> _Short problem_:
Put the lines from the start of the data through the line containing "pyautogui.click(x=461, y=49)" into a JSON list of strings, one string per line, skipping blank lines. Omit the pictures from the answer.

Word and item position data:

┌──

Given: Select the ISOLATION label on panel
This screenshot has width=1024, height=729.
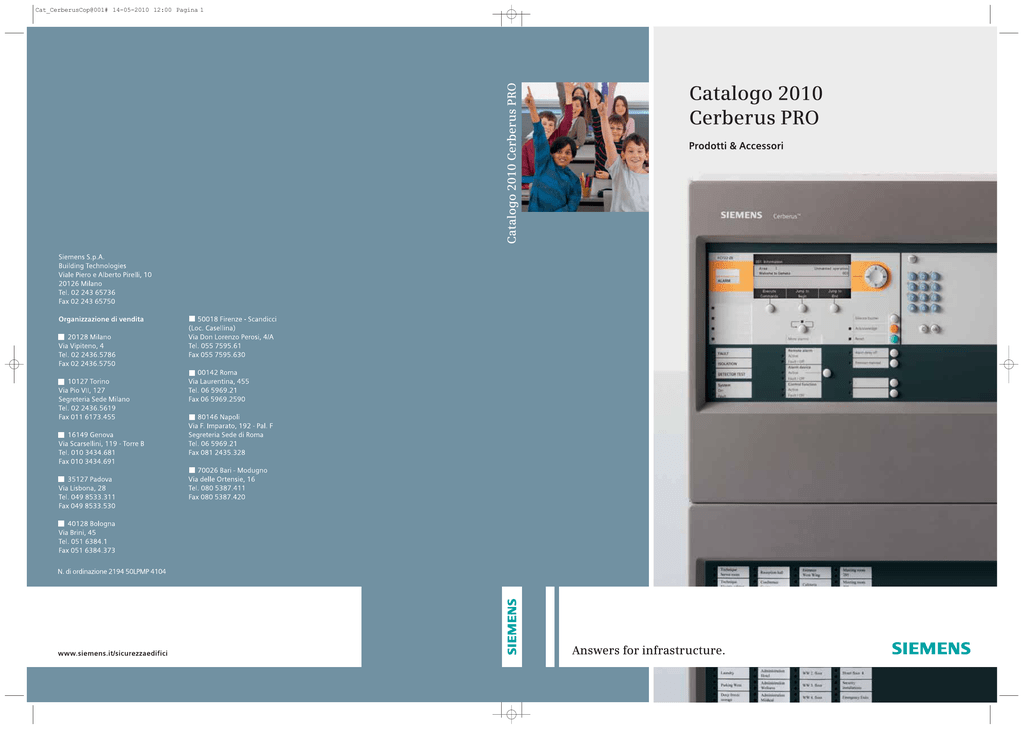Looking at the screenshot, I should [728, 364].
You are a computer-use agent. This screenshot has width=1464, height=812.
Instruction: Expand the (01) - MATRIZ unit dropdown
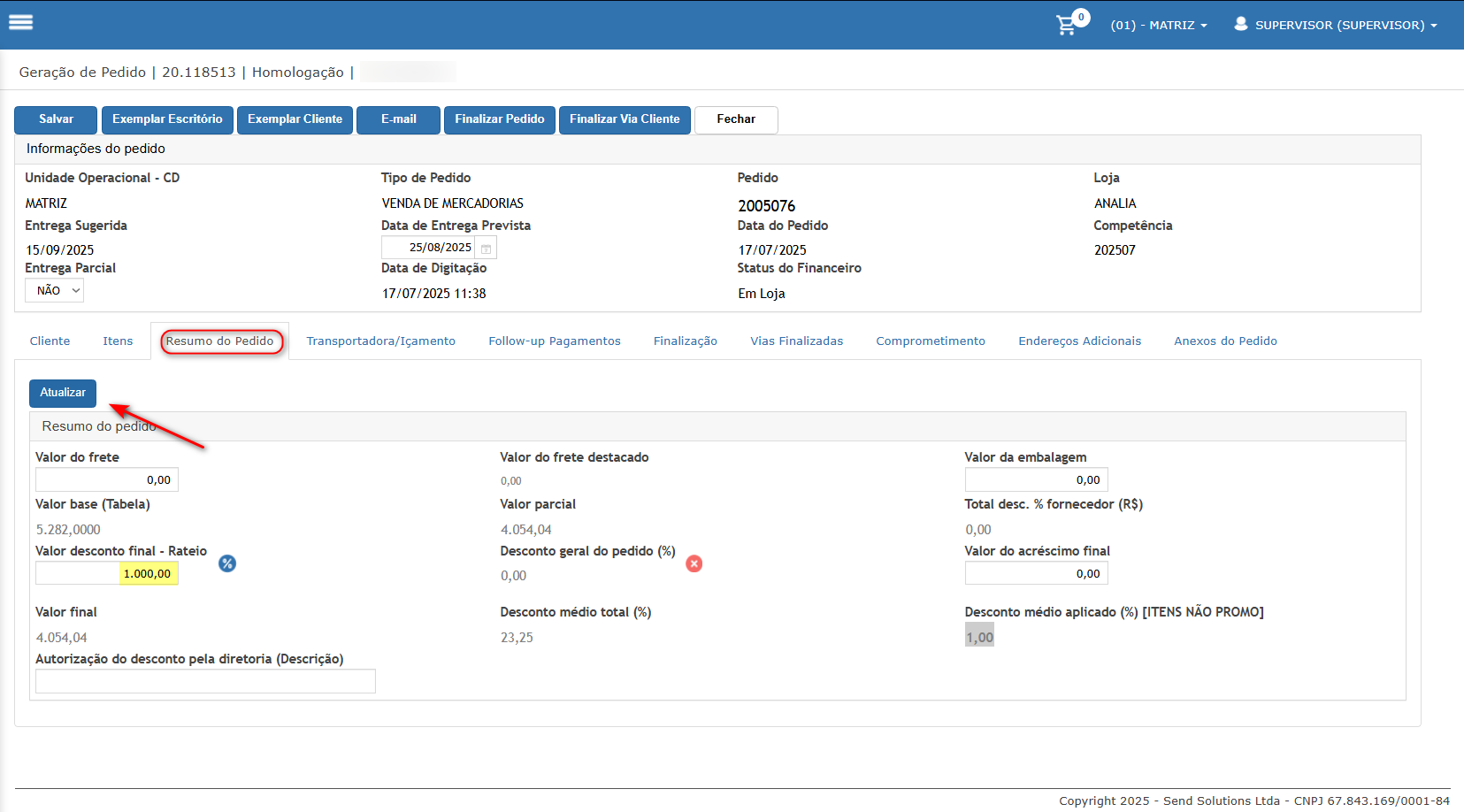pos(1159,25)
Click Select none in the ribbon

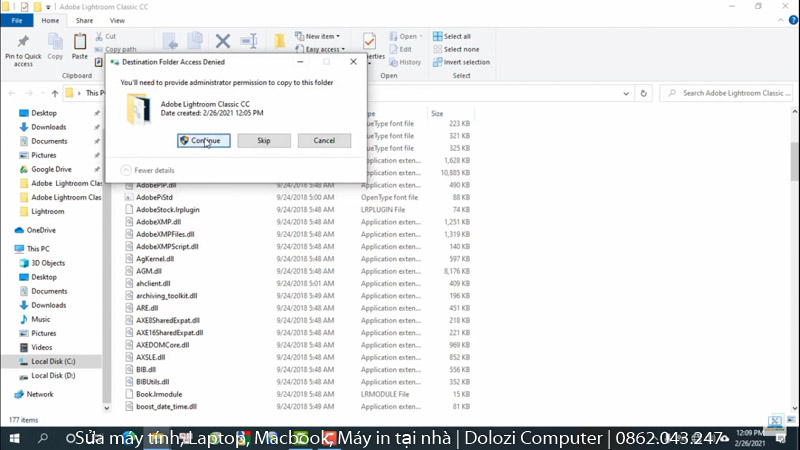pyautogui.click(x=461, y=49)
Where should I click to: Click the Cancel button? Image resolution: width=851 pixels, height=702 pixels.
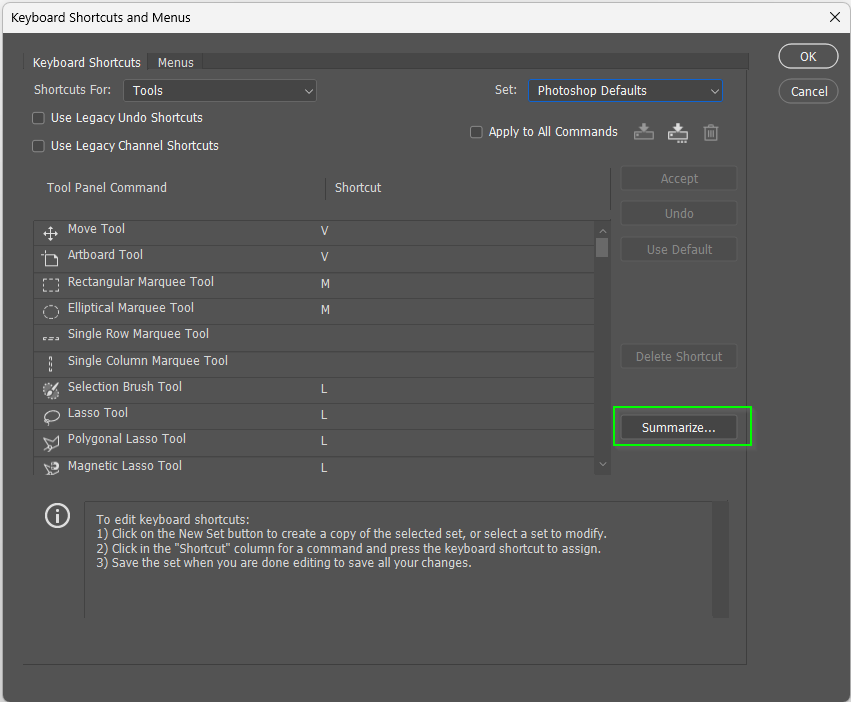coord(807,91)
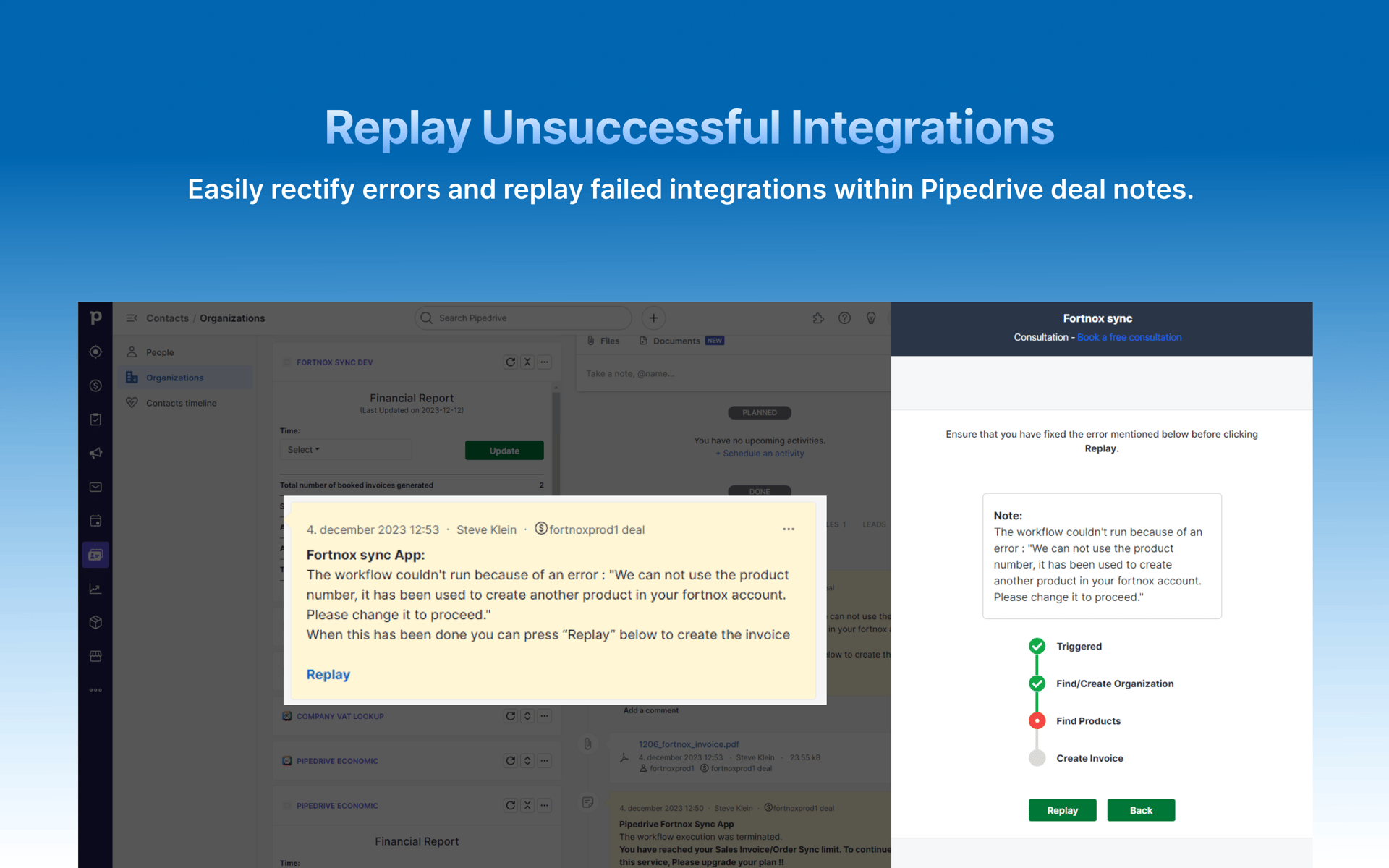Open the note's three-dot options menu

coord(789,529)
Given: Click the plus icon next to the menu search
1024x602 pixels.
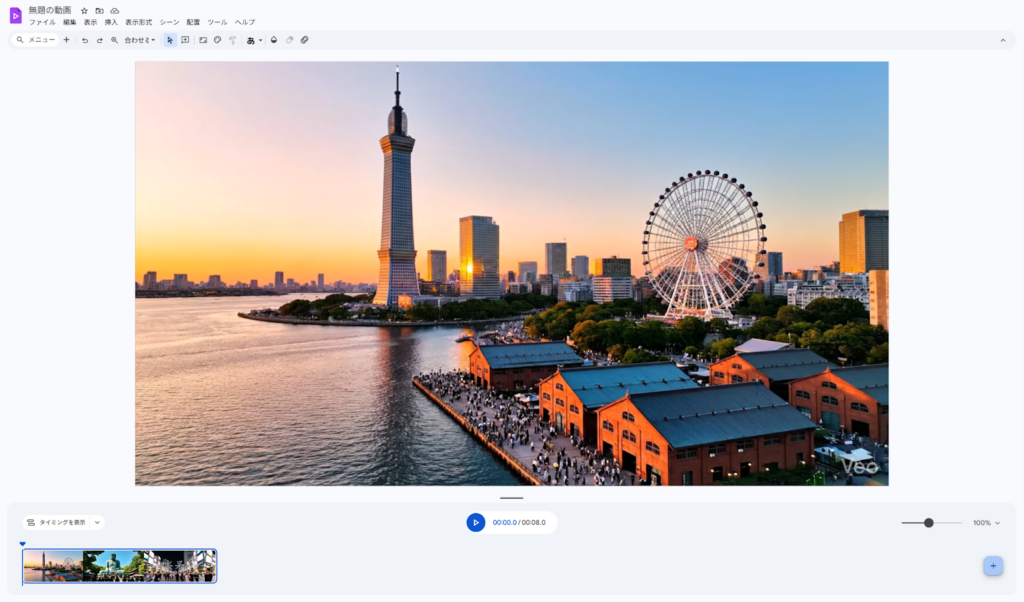Looking at the screenshot, I should tap(66, 40).
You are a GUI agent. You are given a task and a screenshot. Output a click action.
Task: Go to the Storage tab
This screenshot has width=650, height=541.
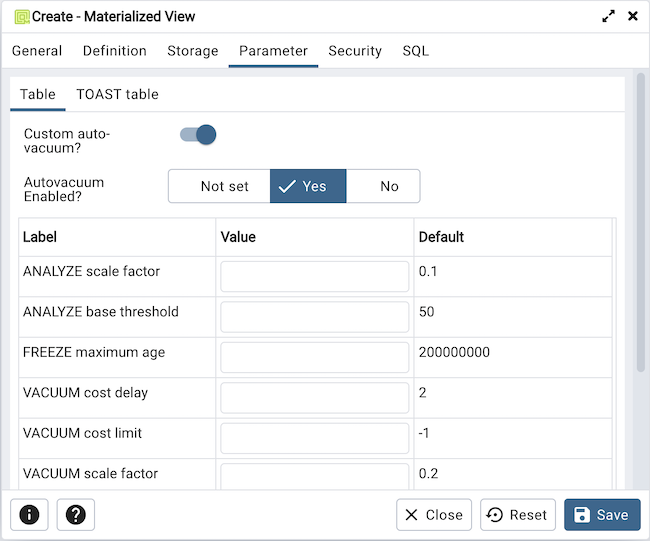[x=193, y=51]
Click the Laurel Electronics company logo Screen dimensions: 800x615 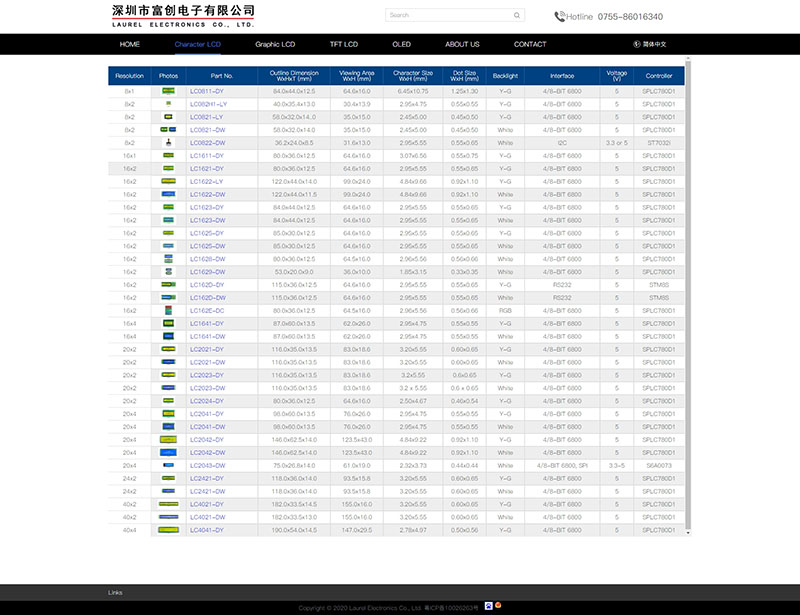pyautogui.click(x=182, y=15)
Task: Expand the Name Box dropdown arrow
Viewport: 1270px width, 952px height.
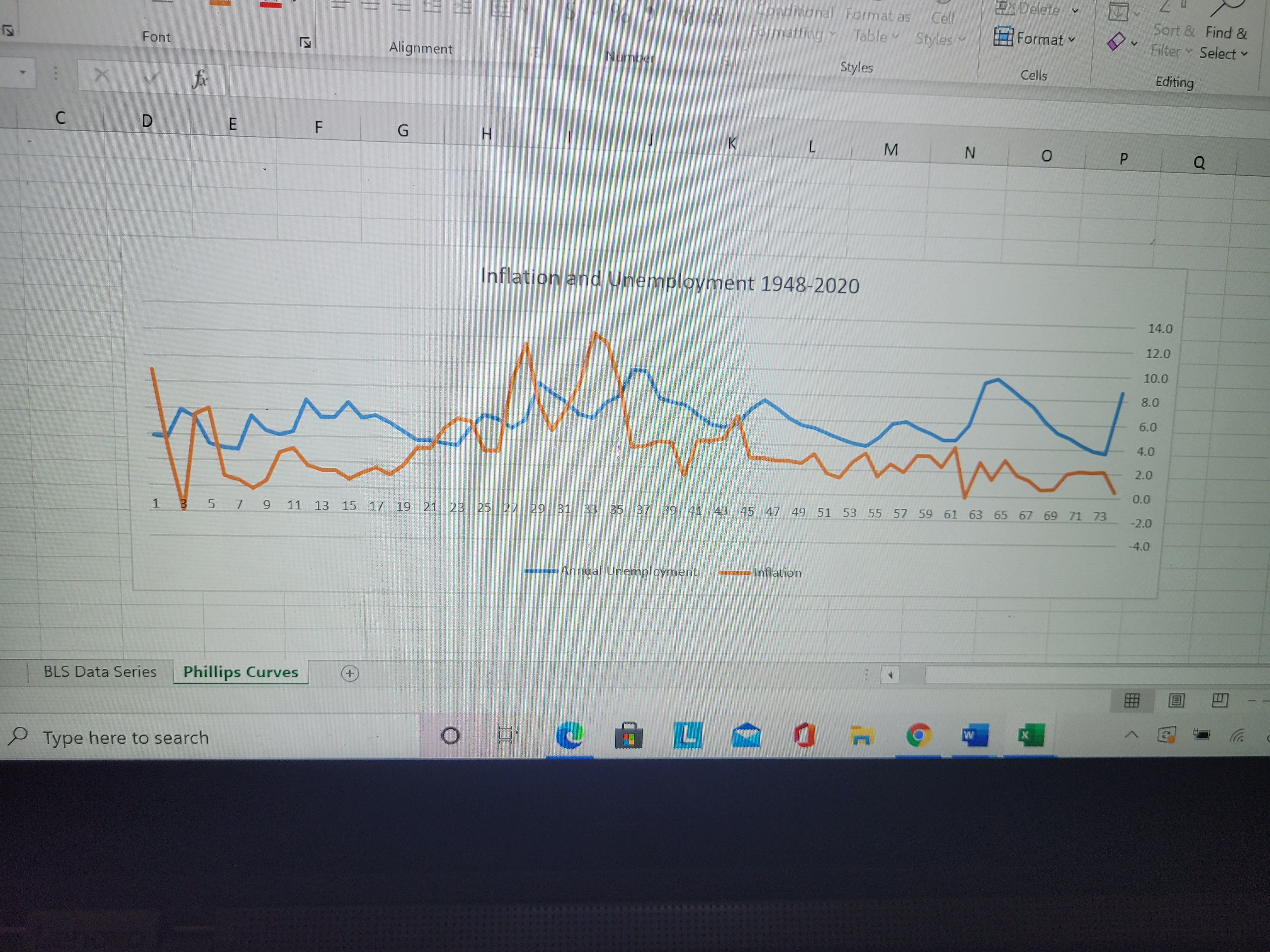Action: pyautogui.click(x=23, y=73)
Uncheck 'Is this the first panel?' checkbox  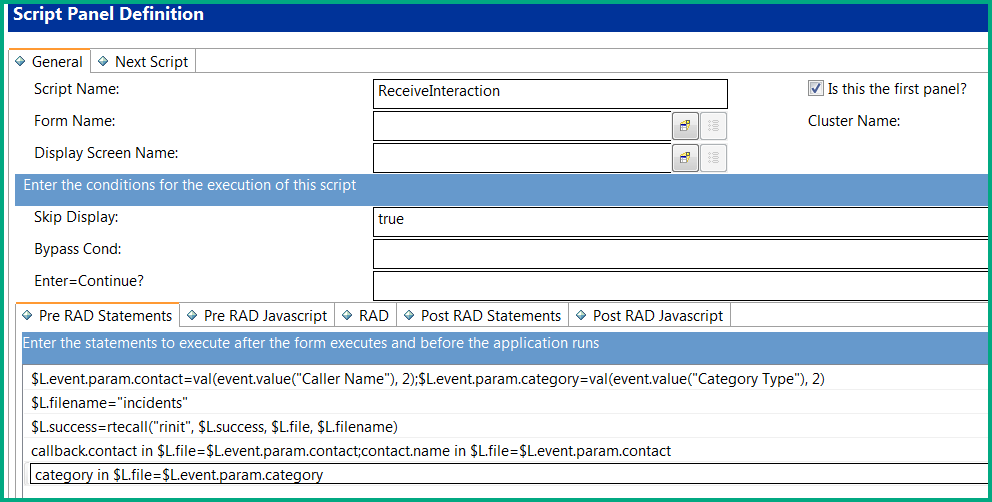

└──

> _Result below_:
[
  "Given: Select the ISOLATION label on panel",
  "This screenshot has width=1024, height=729.",
  "Looking at the screenshot, I should [728, 364].",
  "You are a computer-use agent. This screenshot has width=1464, height=812.",
  "Instruction: Expand the (01) - MATRIZ unit dropdown",
  "pos(1159,25)",
  "Click Select none in the ribbon",
  "pyautogui.click(x=461, y=49)"
]